The premiums in the workers' compensation policies were not fixed at a set rate or amount at the beginning of each policy period. The final premium provision in the policy stated:

E. Final Premium

The premium shown on the Information Page, schedules, and endorsements is an estimate. The final premium will be determined after this policy ends by using the actual, not the estimated, premium basis and the proper classifications and rates that lawfully apply to the business and work covered by this policy. If the final premium is more than the premium you paid to us, you must pay us the balance. If it is less, we will refund the balance to you. The final premium will not be less than the highest minimum premium for the classifications covered by this policy.
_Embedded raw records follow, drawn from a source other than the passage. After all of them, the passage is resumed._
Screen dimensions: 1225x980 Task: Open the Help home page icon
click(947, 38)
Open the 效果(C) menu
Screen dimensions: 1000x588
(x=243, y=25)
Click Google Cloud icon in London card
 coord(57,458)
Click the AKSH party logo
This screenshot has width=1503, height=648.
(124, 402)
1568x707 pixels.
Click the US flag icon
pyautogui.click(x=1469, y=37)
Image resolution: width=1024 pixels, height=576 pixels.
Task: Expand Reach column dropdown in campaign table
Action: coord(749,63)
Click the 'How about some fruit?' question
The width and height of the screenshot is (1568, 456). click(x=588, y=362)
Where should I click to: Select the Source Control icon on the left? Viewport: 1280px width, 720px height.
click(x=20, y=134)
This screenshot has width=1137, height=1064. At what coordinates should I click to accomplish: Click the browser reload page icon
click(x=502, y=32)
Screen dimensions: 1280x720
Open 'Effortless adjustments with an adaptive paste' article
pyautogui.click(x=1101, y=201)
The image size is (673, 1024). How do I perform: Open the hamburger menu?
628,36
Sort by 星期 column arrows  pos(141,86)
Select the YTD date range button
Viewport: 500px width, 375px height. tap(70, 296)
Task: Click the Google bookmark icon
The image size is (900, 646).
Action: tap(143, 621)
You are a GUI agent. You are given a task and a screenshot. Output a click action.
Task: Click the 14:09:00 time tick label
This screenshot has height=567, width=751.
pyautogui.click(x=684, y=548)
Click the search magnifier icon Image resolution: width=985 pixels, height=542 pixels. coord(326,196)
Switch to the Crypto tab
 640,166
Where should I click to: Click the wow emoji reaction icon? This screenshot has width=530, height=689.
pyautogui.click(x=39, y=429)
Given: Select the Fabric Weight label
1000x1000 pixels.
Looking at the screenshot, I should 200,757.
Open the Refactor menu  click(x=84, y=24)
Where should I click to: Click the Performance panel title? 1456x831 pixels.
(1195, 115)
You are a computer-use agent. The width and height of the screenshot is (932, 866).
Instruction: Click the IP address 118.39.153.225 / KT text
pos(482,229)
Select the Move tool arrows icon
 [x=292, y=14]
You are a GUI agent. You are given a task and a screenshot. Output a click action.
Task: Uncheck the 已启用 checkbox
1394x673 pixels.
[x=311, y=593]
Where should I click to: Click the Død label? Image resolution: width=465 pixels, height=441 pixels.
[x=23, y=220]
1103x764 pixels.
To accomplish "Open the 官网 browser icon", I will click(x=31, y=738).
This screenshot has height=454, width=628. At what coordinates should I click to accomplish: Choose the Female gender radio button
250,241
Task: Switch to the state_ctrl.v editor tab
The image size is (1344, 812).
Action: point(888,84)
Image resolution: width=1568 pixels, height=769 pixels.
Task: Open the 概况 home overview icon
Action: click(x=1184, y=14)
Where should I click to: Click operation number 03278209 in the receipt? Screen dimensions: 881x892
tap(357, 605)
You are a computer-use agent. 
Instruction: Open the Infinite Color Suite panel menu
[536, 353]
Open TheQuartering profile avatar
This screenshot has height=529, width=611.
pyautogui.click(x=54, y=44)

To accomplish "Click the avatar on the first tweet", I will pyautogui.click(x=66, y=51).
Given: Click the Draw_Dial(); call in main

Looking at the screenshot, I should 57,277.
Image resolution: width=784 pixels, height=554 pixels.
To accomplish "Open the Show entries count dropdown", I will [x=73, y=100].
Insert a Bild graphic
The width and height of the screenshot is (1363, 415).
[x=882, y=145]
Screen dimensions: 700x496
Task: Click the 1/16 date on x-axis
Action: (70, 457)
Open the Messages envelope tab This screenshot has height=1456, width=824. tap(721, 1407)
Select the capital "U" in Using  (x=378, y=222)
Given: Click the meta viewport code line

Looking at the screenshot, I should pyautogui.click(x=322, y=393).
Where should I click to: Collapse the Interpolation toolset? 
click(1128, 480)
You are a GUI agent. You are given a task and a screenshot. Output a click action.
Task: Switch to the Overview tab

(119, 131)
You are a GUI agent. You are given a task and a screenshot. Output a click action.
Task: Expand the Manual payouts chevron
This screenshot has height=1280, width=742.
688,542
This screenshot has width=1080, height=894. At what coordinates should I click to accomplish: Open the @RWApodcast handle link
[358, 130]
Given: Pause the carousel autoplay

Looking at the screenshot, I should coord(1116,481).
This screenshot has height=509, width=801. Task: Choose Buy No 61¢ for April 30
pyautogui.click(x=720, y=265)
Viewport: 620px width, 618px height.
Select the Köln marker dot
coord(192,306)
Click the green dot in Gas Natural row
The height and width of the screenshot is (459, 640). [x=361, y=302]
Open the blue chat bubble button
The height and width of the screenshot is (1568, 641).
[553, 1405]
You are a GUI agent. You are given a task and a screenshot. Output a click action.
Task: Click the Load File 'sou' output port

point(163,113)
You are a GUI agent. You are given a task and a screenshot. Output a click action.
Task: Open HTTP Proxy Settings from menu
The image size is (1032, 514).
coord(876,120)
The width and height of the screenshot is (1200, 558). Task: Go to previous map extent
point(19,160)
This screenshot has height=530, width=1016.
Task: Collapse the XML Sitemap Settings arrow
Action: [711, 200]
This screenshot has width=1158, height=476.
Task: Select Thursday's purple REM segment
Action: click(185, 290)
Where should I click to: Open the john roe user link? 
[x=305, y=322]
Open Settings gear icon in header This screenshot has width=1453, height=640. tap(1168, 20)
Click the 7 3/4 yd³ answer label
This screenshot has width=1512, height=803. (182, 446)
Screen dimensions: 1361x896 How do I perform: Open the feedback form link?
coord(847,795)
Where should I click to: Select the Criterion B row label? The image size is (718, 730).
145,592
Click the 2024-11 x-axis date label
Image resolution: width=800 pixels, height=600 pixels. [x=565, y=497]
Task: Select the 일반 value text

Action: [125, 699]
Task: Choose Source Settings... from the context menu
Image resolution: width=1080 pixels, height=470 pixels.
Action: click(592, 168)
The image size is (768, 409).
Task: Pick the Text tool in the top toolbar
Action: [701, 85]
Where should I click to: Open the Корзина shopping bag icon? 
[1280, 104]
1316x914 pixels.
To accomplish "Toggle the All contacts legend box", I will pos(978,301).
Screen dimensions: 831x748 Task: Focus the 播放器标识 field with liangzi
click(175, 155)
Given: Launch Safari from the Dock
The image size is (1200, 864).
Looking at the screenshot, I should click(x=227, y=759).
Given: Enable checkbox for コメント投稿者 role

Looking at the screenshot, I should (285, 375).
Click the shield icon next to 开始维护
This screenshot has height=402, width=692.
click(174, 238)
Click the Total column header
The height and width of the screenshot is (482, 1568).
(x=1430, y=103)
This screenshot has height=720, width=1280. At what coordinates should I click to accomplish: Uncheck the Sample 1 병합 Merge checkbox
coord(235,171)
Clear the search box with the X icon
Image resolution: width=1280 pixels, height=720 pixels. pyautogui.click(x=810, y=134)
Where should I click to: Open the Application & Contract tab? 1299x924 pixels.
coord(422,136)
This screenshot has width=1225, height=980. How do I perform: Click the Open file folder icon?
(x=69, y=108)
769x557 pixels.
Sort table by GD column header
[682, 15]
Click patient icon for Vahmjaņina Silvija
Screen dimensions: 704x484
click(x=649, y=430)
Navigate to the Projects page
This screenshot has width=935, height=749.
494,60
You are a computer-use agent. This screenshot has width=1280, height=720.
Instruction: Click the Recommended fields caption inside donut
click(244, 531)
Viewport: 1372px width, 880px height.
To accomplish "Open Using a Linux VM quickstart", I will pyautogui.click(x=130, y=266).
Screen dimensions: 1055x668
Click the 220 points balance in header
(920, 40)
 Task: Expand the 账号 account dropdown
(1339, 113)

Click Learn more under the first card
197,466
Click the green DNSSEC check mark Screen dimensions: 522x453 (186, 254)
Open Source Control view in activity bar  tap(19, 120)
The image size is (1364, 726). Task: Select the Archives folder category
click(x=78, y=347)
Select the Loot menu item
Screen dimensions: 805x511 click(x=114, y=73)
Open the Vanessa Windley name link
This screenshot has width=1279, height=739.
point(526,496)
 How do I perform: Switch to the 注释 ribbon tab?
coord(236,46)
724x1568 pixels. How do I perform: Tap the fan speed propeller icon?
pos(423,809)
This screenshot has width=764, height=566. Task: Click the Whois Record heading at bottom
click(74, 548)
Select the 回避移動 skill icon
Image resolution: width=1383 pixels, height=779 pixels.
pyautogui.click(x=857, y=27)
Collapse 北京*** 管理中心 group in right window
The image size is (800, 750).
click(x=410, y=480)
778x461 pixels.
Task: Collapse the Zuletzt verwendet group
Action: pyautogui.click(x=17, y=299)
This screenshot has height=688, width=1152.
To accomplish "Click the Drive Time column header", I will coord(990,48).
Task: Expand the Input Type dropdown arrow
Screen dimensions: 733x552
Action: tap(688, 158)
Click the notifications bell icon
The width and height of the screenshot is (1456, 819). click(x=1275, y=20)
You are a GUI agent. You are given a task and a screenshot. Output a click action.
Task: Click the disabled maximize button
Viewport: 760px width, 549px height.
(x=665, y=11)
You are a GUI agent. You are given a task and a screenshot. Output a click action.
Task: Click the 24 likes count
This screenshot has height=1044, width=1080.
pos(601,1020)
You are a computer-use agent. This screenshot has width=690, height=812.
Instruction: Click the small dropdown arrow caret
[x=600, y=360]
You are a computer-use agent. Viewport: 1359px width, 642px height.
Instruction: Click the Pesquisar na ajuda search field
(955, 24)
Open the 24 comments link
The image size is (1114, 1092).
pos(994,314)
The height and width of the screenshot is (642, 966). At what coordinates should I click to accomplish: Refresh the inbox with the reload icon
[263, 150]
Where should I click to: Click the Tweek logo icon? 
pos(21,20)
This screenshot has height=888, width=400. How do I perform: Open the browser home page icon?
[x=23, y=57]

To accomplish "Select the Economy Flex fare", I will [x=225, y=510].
(Docket Entry No. 27-2 at 142; Docket Entry No. 27-3 at 79; Docket Entry No. 27-4 at 118).

The policies also stated that Zurich could audit TxEx's records relating to the policy within three years of the end date of that policy to determine the final premium. The policies stated:

G. Audit

You will let us examine and audit all your records that relate to this policy. These records include ledgers, journals, registers, vouchers, contracts, tax reports, payroll and disbursement records, and programs for storing and retrieving data. We may conduct the audits during regular business hours during the policy period and within three years after the policy period ends. Information developed by audit will be used to determine final premium. Insurance rate service organizations have the same rights we have under this provision.

(Docket Entry No. 27-2 at 142; Docket Entry No. 27-3 at 79; Docket Entry No. 27-4 at 118).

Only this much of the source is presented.